WORK ITEM
Where a line of the records holds the string "agent", copy that line.

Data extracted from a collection
□ □ □ □ □

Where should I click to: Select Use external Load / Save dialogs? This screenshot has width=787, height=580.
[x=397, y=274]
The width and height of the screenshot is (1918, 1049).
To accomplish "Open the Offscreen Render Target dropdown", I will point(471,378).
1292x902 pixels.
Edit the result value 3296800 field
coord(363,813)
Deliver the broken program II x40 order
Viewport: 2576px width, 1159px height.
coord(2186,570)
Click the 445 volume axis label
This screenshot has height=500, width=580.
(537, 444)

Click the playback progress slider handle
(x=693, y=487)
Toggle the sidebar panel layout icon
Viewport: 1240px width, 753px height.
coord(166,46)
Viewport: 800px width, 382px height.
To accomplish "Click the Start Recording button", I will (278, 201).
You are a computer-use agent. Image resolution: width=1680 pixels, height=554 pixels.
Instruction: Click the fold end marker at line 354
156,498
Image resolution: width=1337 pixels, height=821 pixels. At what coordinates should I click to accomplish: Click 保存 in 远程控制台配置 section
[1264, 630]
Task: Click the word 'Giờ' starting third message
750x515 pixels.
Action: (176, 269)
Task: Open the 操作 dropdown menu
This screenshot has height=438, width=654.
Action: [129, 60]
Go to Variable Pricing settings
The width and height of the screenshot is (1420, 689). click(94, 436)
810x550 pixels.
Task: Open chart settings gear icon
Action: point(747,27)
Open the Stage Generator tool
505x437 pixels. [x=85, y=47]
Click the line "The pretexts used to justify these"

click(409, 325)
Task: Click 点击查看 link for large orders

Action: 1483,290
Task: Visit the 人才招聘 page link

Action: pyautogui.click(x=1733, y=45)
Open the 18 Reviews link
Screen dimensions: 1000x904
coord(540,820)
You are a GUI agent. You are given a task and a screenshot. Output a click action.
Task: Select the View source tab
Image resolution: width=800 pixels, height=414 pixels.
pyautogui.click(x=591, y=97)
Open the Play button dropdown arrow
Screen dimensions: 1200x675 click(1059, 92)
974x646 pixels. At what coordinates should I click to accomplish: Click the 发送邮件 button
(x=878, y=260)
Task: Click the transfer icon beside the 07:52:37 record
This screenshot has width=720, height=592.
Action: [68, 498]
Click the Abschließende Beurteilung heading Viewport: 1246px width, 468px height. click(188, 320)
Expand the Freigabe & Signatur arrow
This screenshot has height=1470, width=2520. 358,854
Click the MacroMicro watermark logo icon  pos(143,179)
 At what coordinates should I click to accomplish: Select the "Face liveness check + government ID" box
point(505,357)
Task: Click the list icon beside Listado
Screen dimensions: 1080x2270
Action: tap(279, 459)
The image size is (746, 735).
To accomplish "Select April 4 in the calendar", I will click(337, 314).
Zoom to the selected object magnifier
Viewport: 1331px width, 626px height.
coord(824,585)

□ □ □ □ □

TASK RESULT
You are a computer-use agent. Image resolution: width=1680 pixels, height=554 pixels.
You are a GUI agent. You are given a task and a screenshot. Output a click action.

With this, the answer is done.